Records for the task:

* * * * *

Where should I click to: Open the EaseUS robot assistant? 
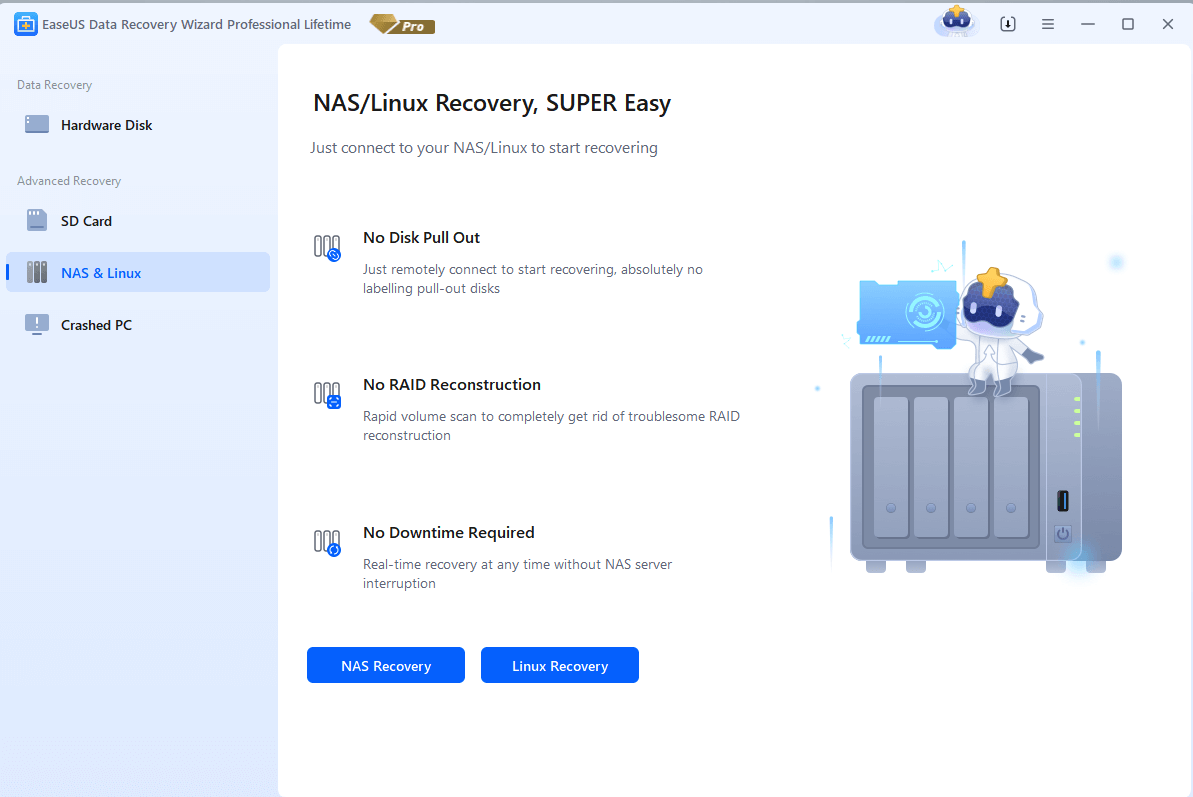point(956,22)
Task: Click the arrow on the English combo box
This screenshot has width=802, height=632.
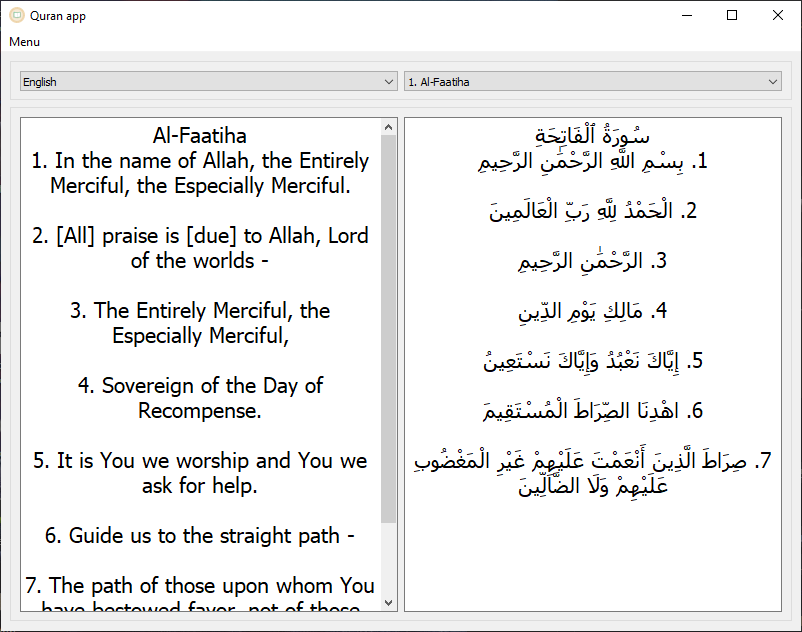Action: coord(391,81)
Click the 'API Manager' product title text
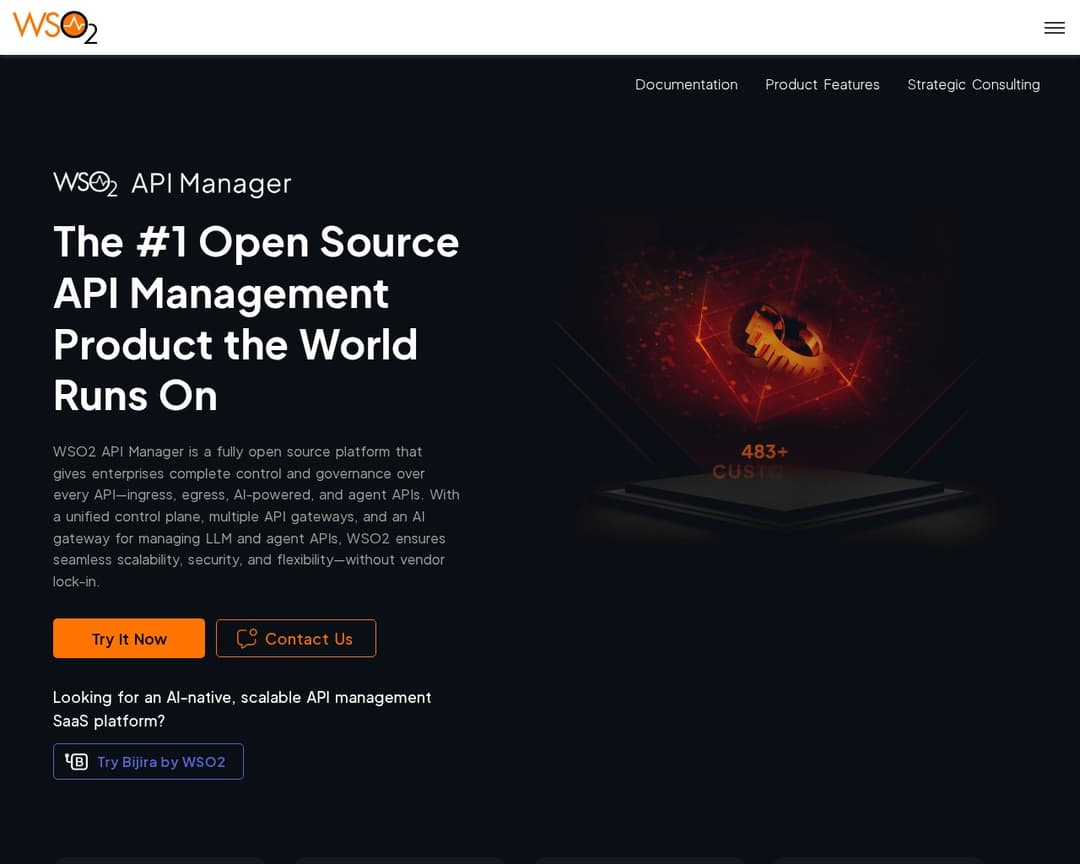This screenshot has width=1080, height=864. click(x=211, y=184)

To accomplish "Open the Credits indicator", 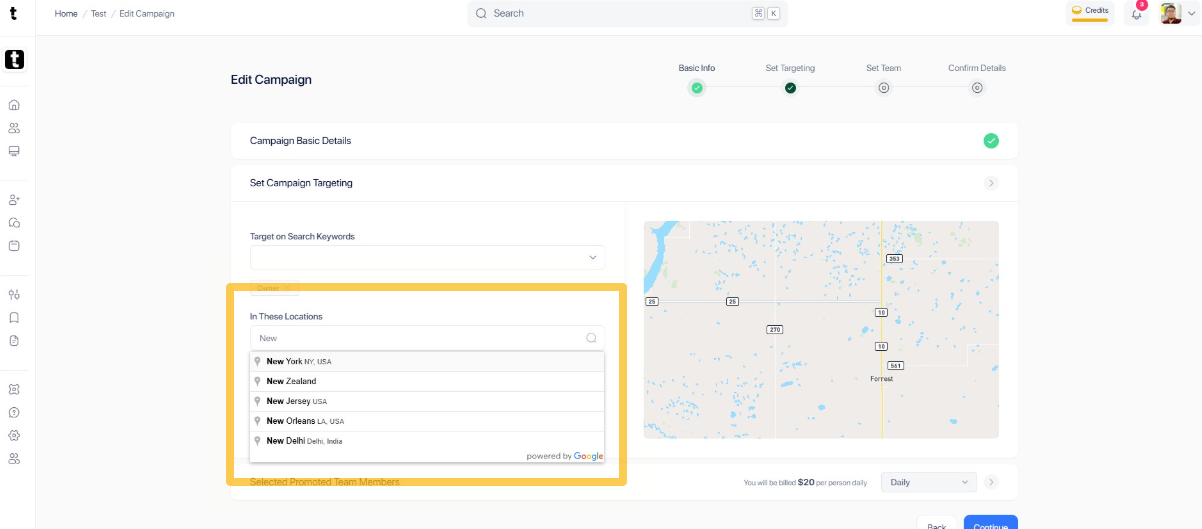I will [x=1090, y=12].
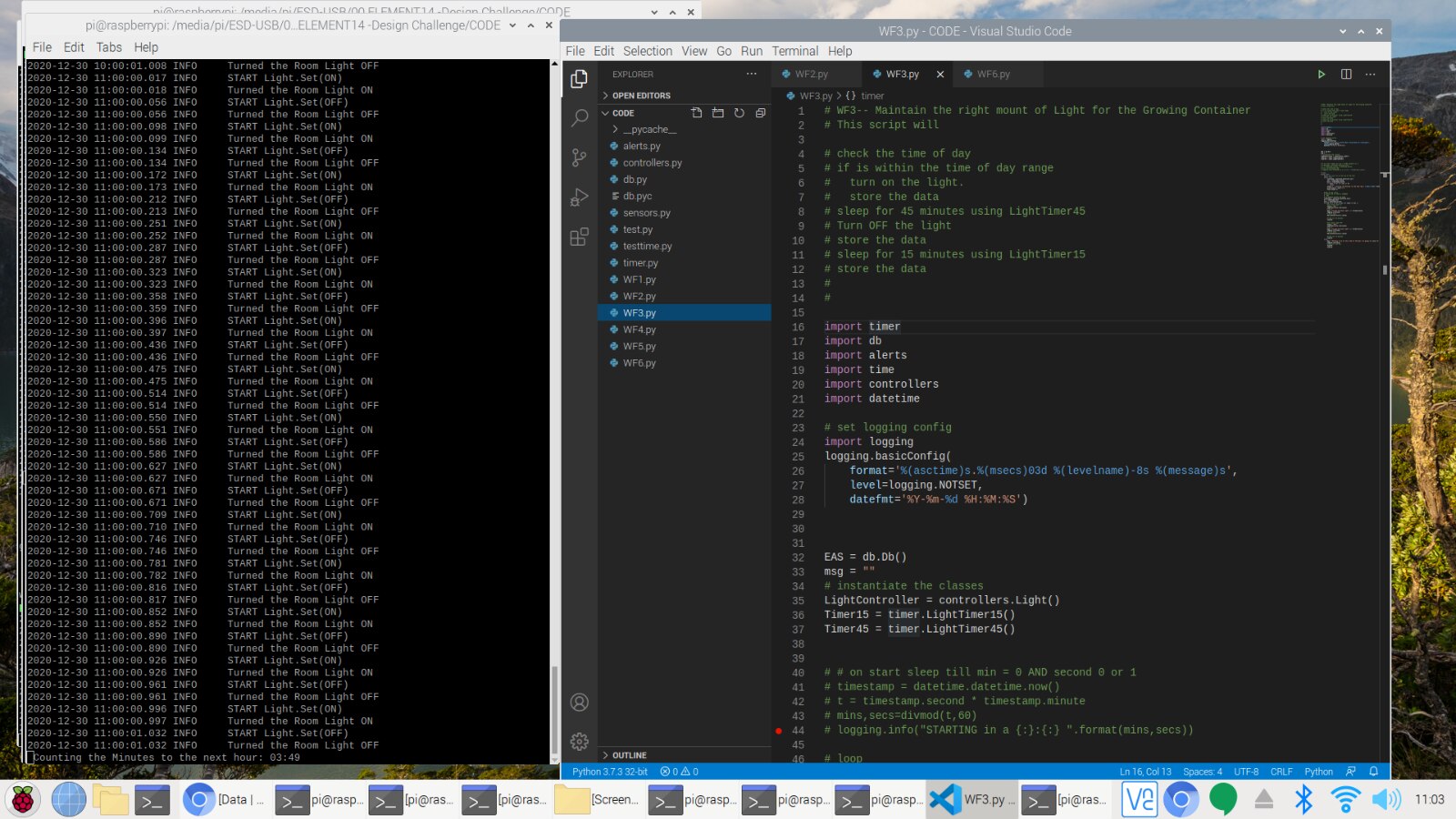Click the volume slider icon in system tray
The width and height of the screenshot is (1456, 819).
click(x=1386, y=799)
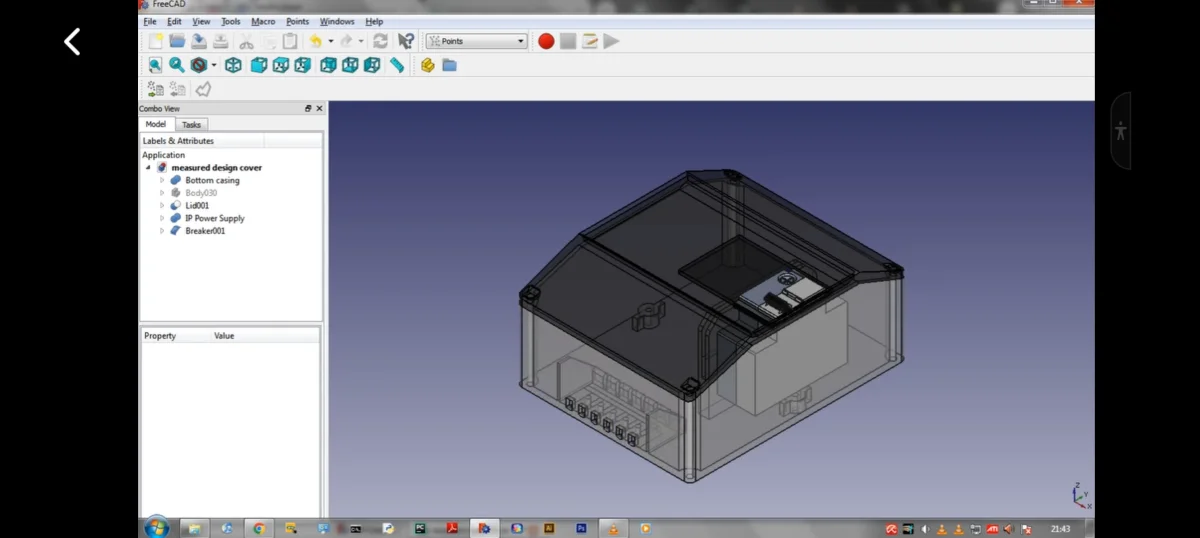Click the Windows Start button

(157, 527)
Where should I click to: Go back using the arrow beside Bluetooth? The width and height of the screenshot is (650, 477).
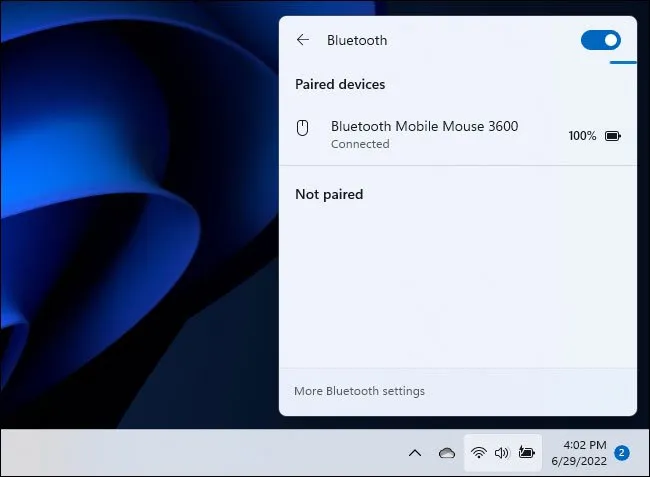pos(303,41)
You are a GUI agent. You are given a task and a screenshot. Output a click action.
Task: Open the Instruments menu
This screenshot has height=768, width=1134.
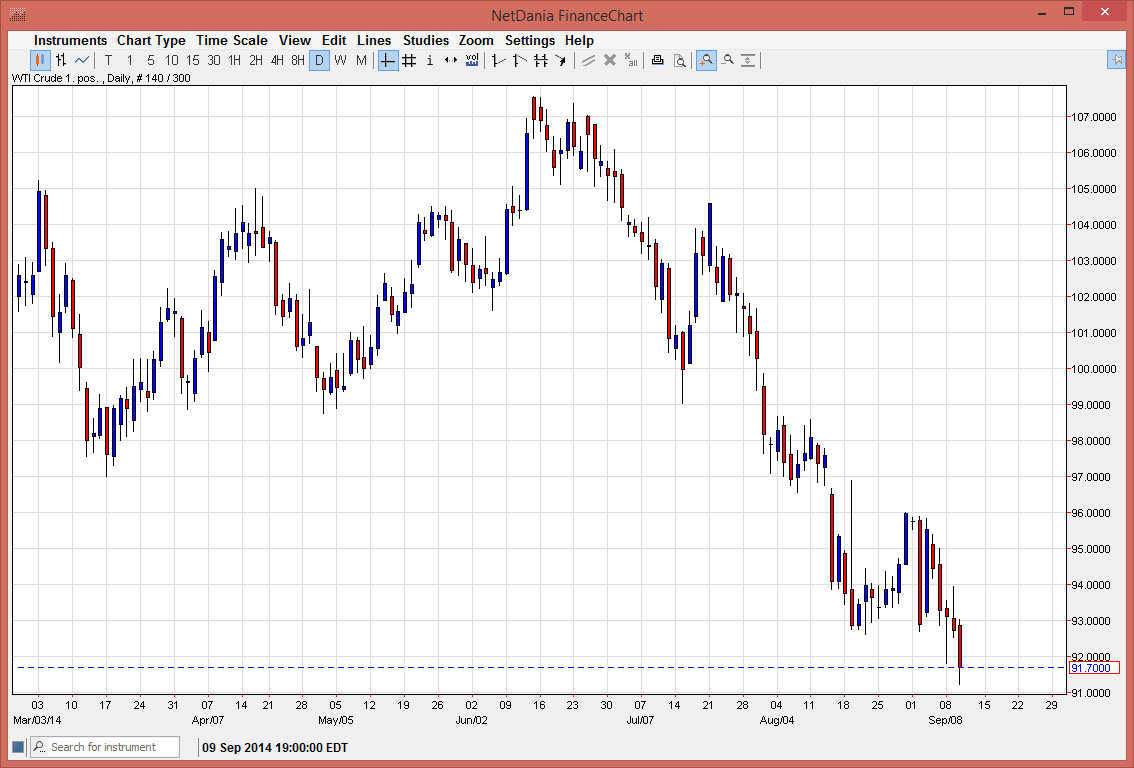coord(70,40)
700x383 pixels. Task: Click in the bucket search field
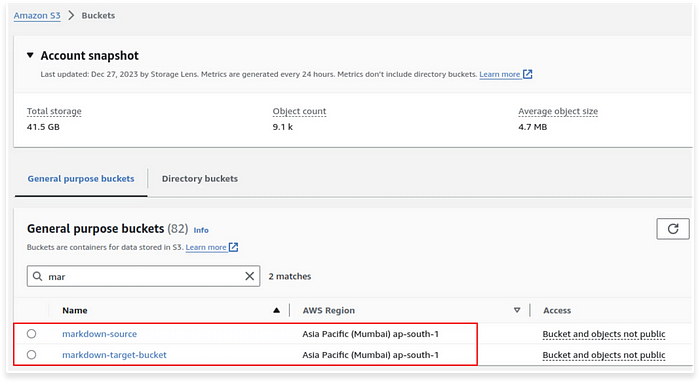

* * * * *

Problem: Starting where a line contains "Task: Open the Instruments menu" and finishing at the last line above, set down every line exactly as it reads, with no pictures.

Task output:
Task: Open the Instruments menu
This screenshot has height=768, width=1134.
coord(70,40)
700x383 pixels. Task: Click in the bucket search field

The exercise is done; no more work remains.